Aber, Hand aufs Herz, diese Chance habe ich längst vertan. Es ist also nicht wahr. Vielleicht sogar unmöglich.

Wie reagiere ich, was passiert, wenn ich diesen Gedanken glaube?

Oder: Wie geht es mir, wenn ich etwas möchte, was nahezu unmöglich ist? Wie fühlt es sich an, wenn ich nur meine guten Anteile erlaube und den Rest verstecken muss?
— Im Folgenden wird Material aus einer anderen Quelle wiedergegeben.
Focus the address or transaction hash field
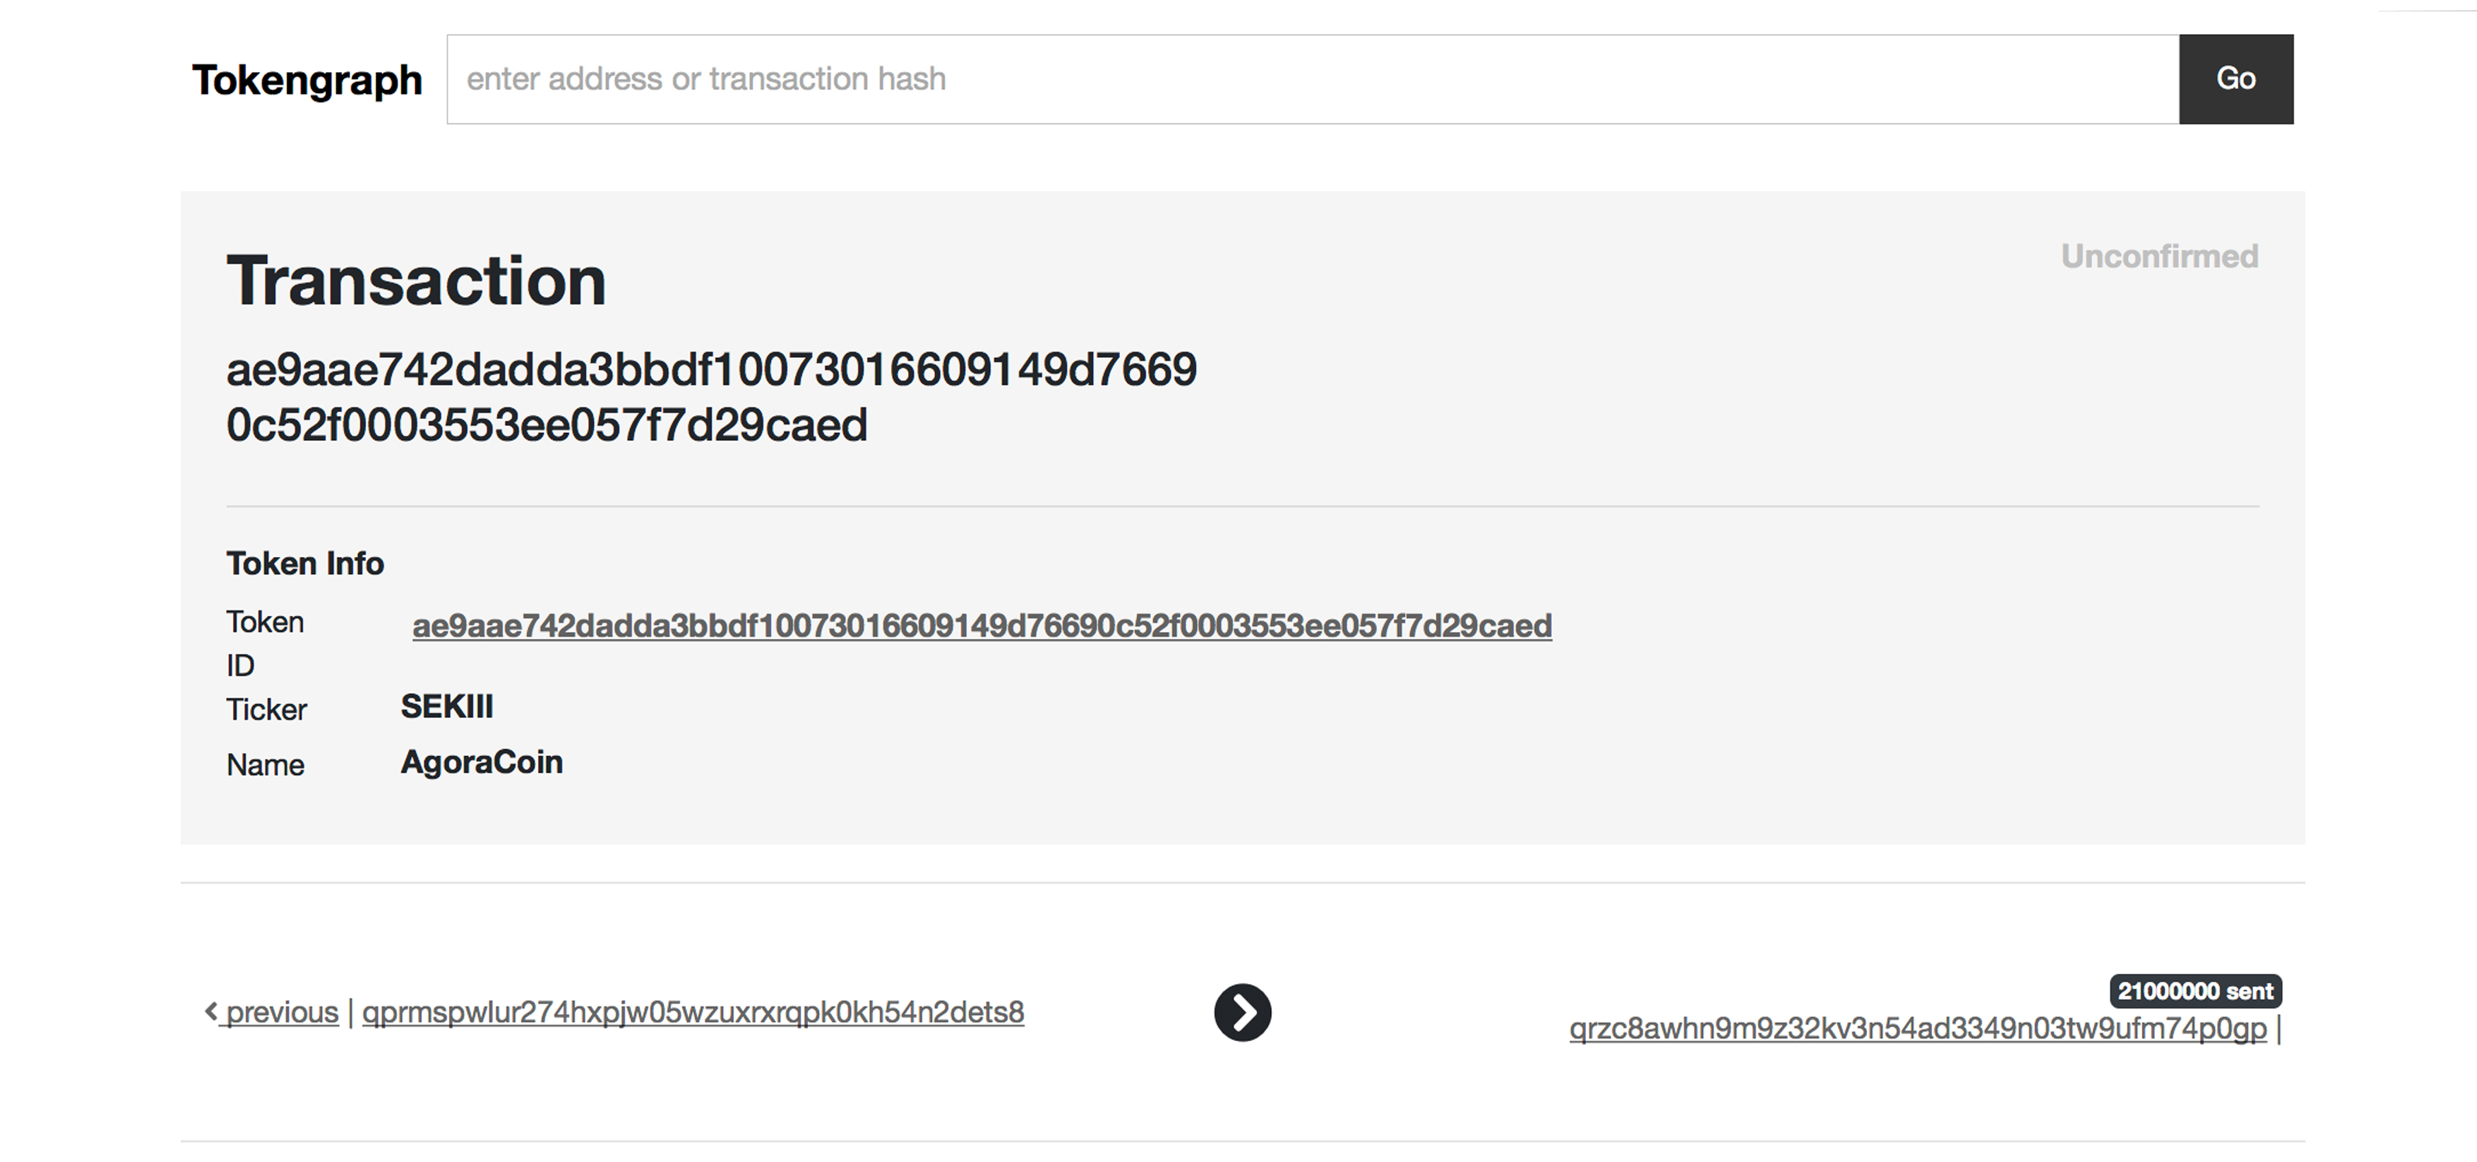2477x1162 pixels. [1312, 79]
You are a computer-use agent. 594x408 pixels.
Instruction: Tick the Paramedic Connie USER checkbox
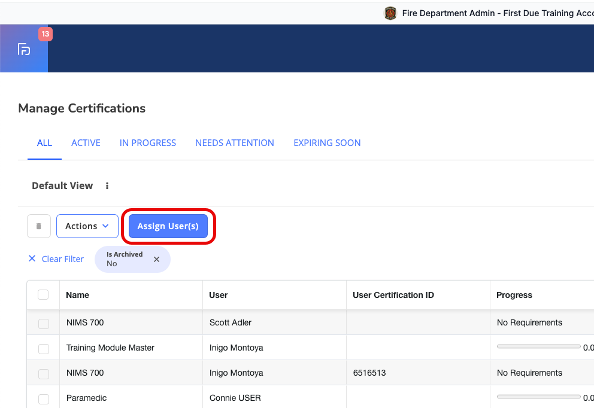pos(43,398)
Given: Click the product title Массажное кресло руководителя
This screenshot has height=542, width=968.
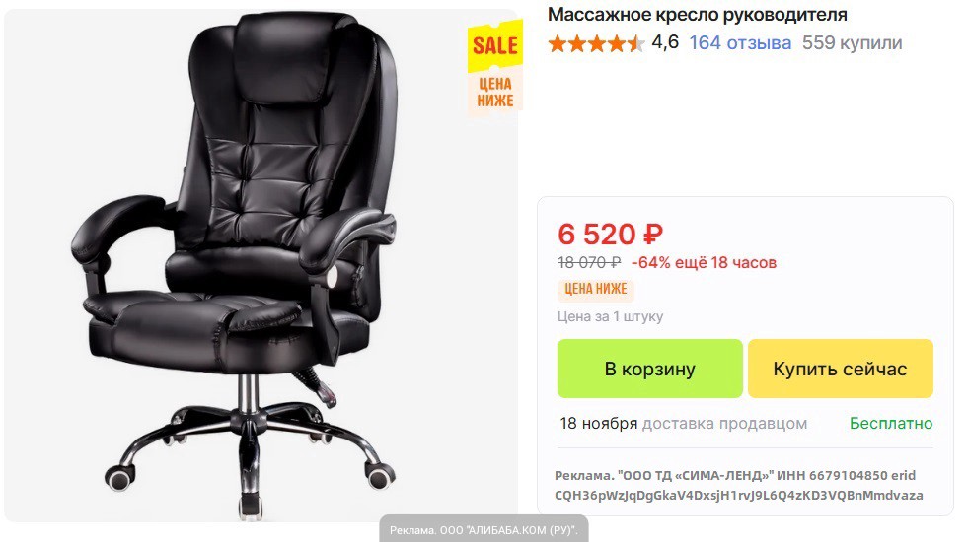Looking at the screenshot, I should pyautogui.click(x=698, y=14).
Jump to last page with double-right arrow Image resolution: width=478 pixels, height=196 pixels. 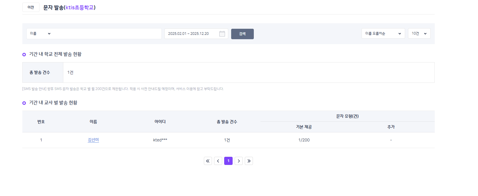tap(249, 161)
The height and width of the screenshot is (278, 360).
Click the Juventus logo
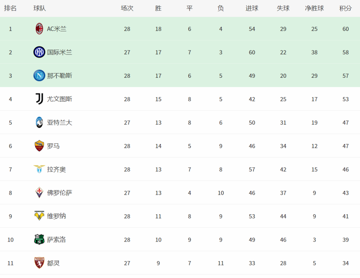tap(39, 99)
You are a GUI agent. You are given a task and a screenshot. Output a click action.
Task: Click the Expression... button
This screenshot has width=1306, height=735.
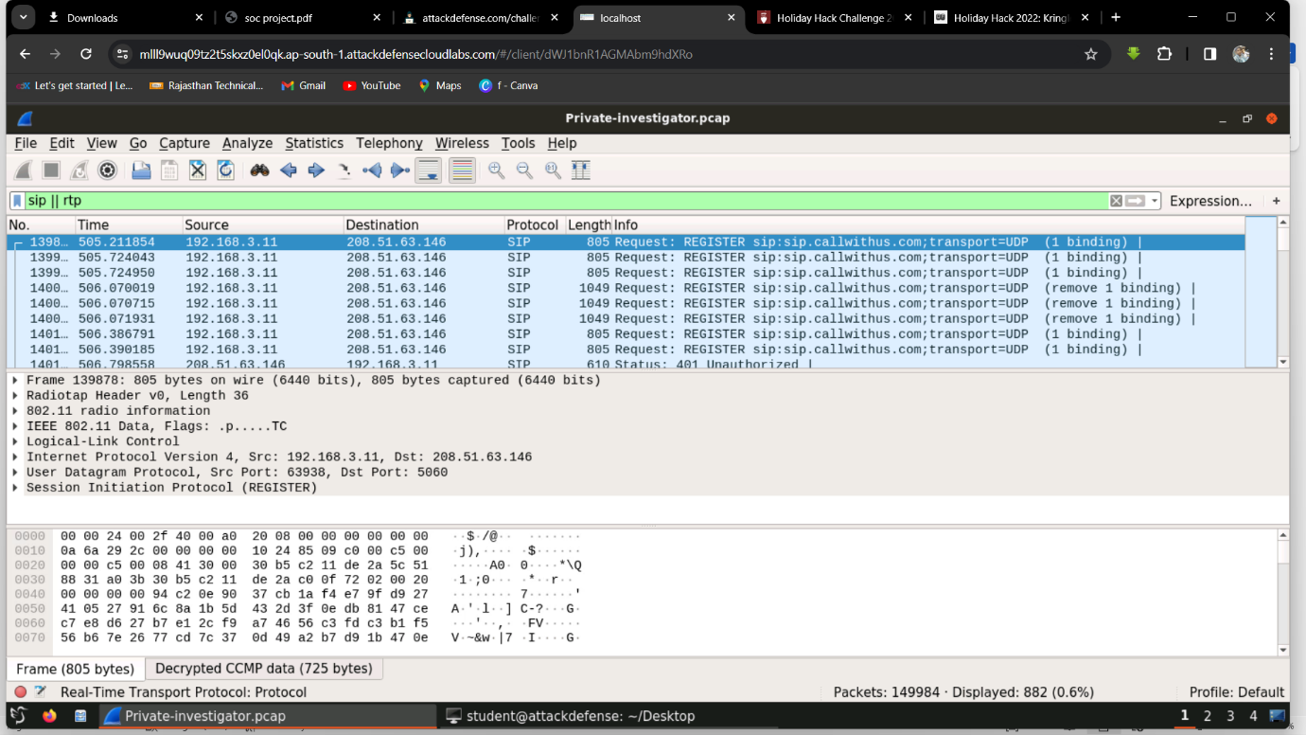1209,201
Ich erinnere mich an eine anstrengende Zeit in meiner Jugend, in der ich gern unangreifbar gewesen wäre. Alles, was ich anderen Menschen gegenüber äußerte, wurde von mir im Vorfeld geprüft und gefiltert. Es durfte ja nichts von den unerwünschten Anteilen das Licht der Welt erblicken. Ich konnte mir partout nicht gestatten, auch mal ungerecht zu sein, aufzubrausen oder zuzugeben, dass ich auch fiese Gedanken hatte. Das reine, unschuldige Schneewittchengesicht musste gewahrt werden. Kam auch nur der Hauch einer Kritik, erschrak ich, als wäre ich mit dem Jäger aus dem Märchen unterwegs in den Wald, unterwegs zu meiner Hinrichtung. Kritik durfte nicht sein!